In programma anche un incontro con Paolo Fazioli

È una delle musiciste di maggior rilievo sulla scena internazionale, acclamata nelle più importanti sale da concerto del mondo. Beatrice Rana è il primo grande nome annunciato dagli organizzatori di Lucca Classica Music Festival, che torna anche quest’anno con una speciale versione estiva. Alla talentuosa pianista il festival ha dedicato la serata di venerdì 30 luglio, con un imperdibile concerto nella chiesa di San Francesco. L’orario del concerto resta da definire; la prevendita dei biglietti sarà aperta nel mese di giugno.

La giovane musicista salentina ha già collezionato successi ovunque e recentemente la si è potuta seguire nel concerto di Natale del Teatro alla Scala, con Antonio Pappano e l’orchestra dell’Accademia Nazionale di Santa Cecilia, così come in prestigiose trasmissioni radiotelevisive (l’ultima apparizione pochi giorni fa su Rai3 a Via dei matti n.0, il seguitissimo programma di Stefano Bollani). Interprete raffinata e dotata di una straordinaria sensibilità di tocco, ha collaborato con i più celebri direttori d’orchestra, tra cui Zubin Mehta e Riccardo Chailly, e le più grandi orchestre, come i Berliner Philharmoniker.

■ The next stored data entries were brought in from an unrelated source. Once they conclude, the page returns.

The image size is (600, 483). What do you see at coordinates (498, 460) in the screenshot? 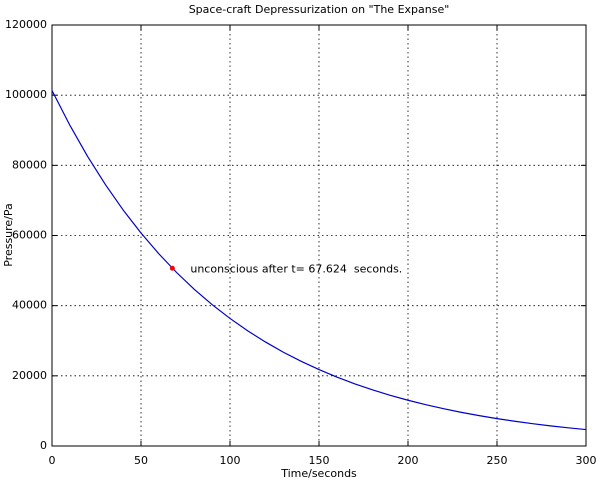
I see `x-tick-label: 250` at bounding box center [498, 460].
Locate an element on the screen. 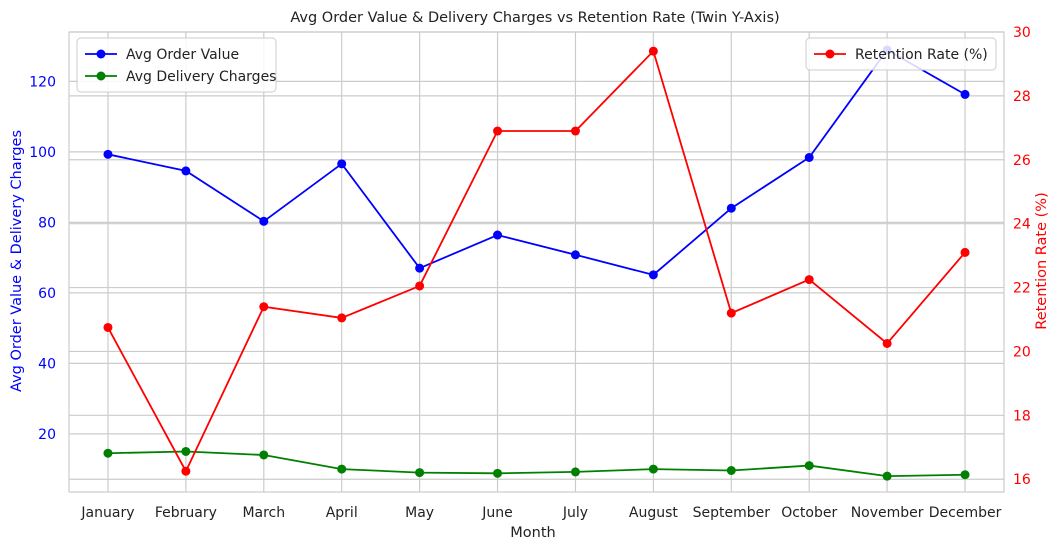  x-tick-label: August is located at coordinates (654, 513).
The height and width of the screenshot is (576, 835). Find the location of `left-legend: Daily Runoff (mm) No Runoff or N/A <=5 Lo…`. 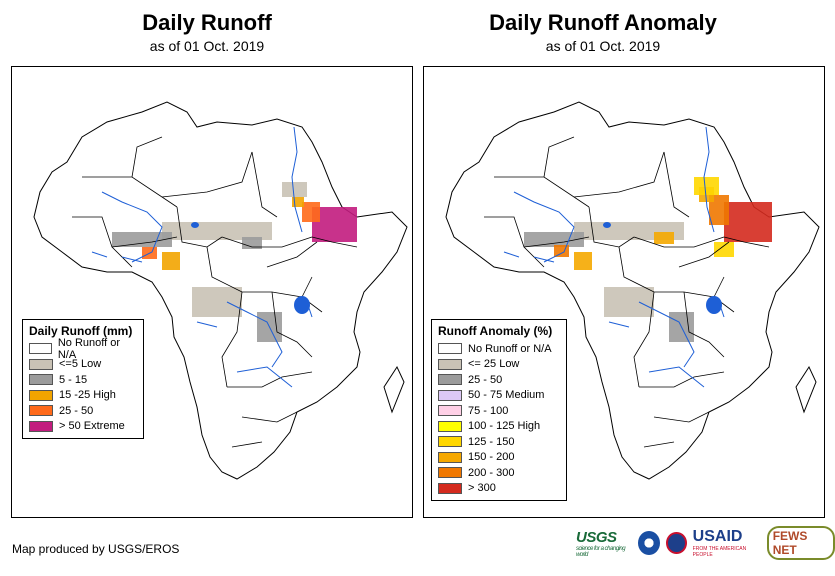

left-legend: Daily Runoff (mm) No Runoff or N/A <=5 Lo… is located at coordinates (83, 379).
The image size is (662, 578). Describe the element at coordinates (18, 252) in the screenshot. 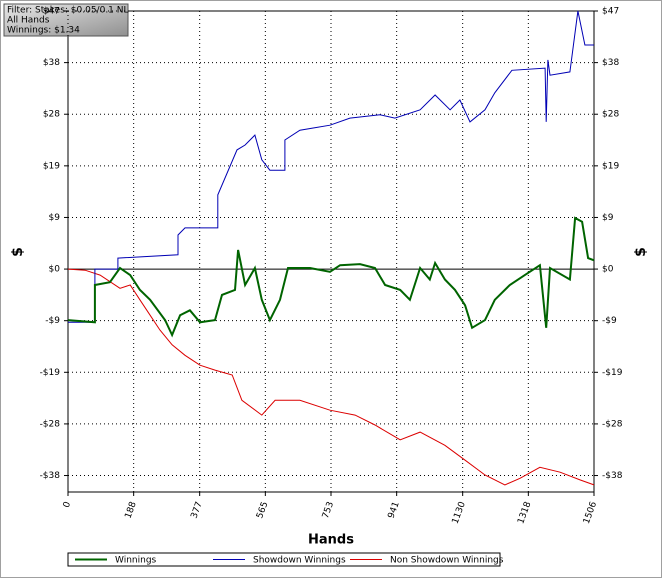

I see `y-axis-label: $` at that location.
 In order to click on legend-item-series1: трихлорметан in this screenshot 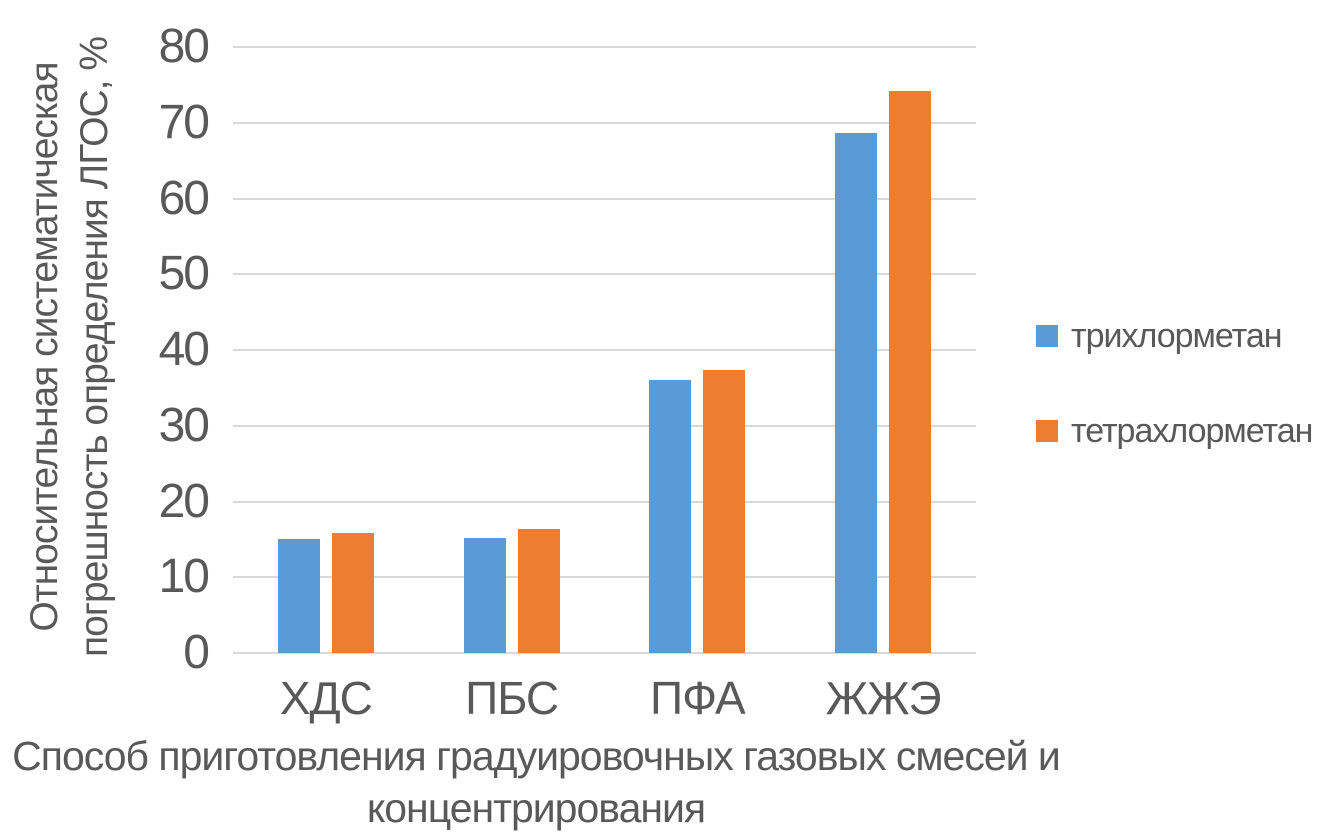, I will do `click(1160, 336)`.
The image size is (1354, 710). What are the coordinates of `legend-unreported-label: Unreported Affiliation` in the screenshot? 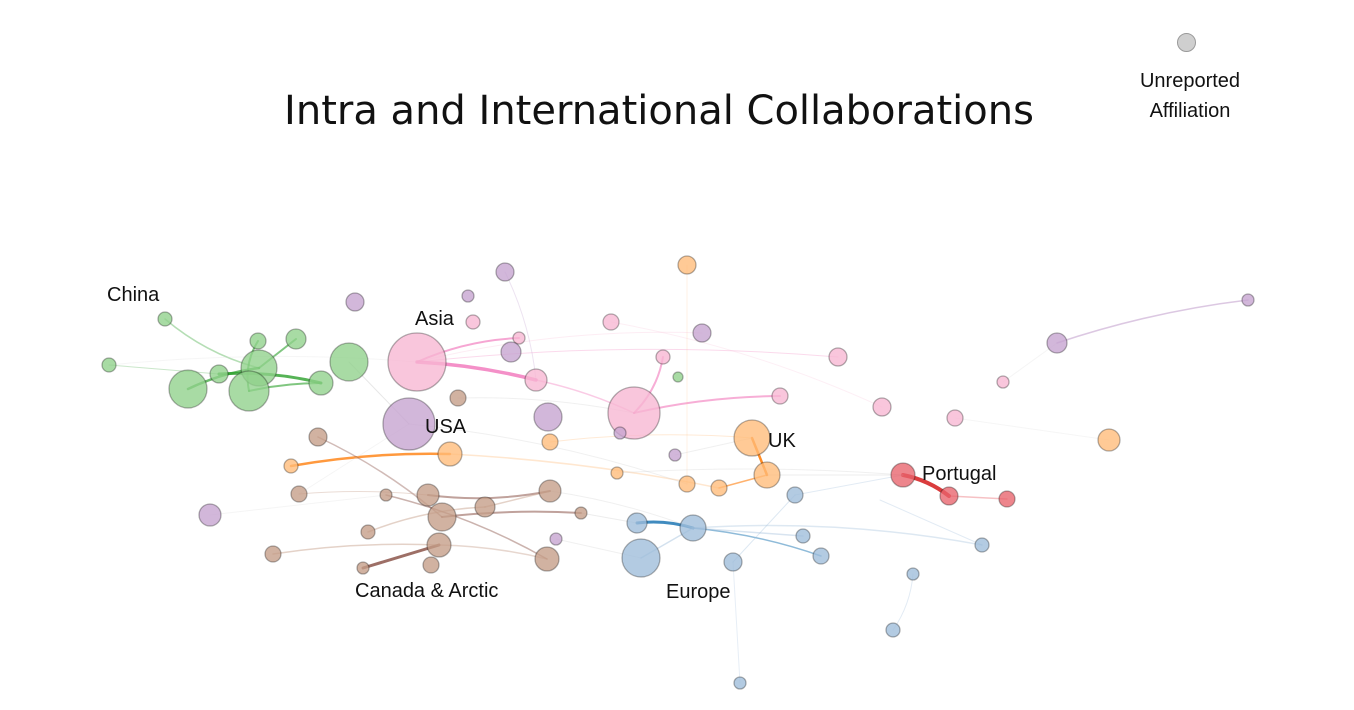 It's located at (1190, 96).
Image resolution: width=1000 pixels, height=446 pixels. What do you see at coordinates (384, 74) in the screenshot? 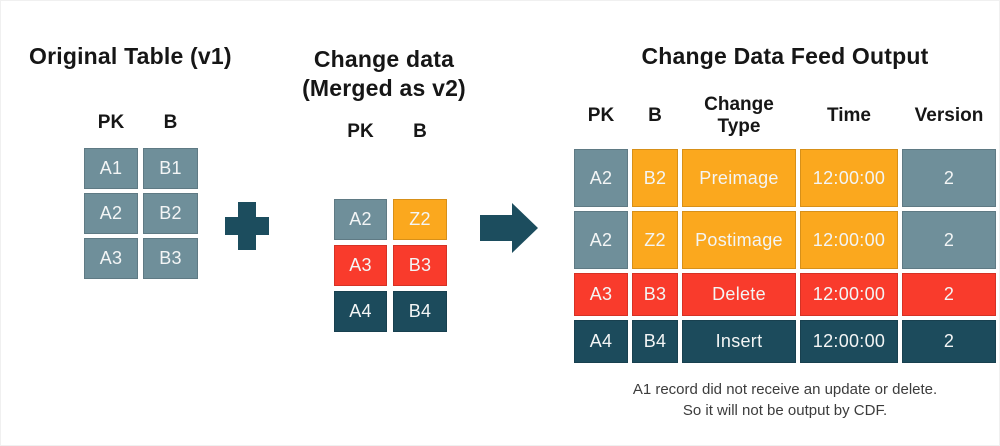
I see `change-data-title: Change data (Merged as v2)` at bounding box center [384, 74].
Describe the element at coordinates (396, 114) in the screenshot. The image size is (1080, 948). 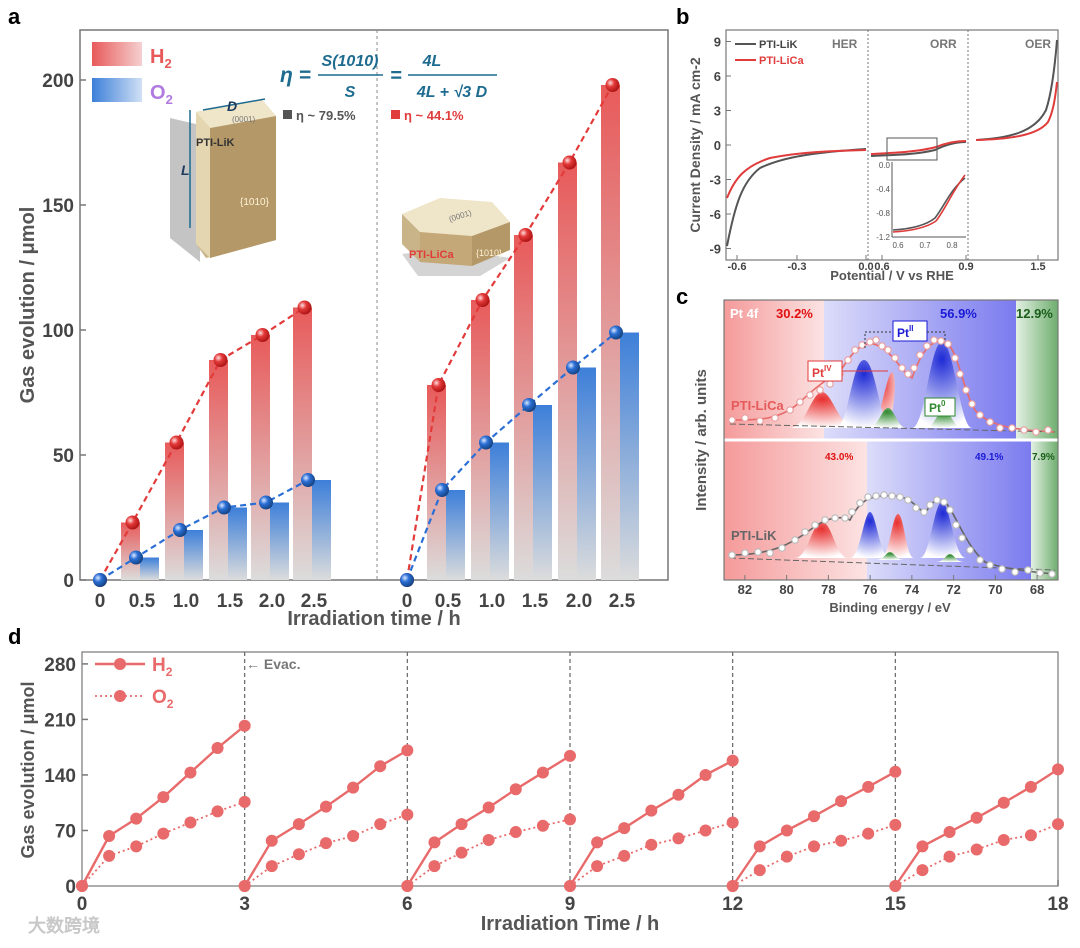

Nel 2011, a soli 18 anni, attira l’attenzione della critica vincendo il Concorso internazionale di Montreal (la più giovane vincitrice della competizione, nonché la prima italiana). Nel 2016 vince il Premio Abbiati; nel 2017 il presidente della Repubblica Sergio Mattarella la nomina Cavaliere e la sua incisione delle Variazioni Goldberg per Warners Classics è stata inserita dal New York Times tra le migliori registrazioni di musica classica di quell’anno. Nel 2018 viene incoronata ‘artista femminile dell’anno’ ai Classic Brit Awards della Royal Albert Hall di Londra.

Beatrice Rana porterà a Lucca Classica alcuni capolavori assoluti. Il programma si aprirà con la musica di Johann Sebastian Bach e la Suite Francese n. 2. A seguire il Primo libro dei Preludi di Claude Debussy. Chiusura con Fryderyk Chopin e i quattro Scherzi.

Alle 18 di quello stesso giorno (30 luglio), l’auditorium Da Massa Carrara del complesso di San Micheletto ospiterà Paolo Fazioli, fondatore dell’omonima fabbrica di pianoforti. Intervistato da Sandro Cappelletto, l’imprenditore ripercorrerà con il pubblico i primi 40 anni di attività di un marchio che è riuscito a tener testa e superare eccellenze indiscusse, tedesche e americane, che avevano monopolizzato il mercato dei pianoforti di altissimo livello.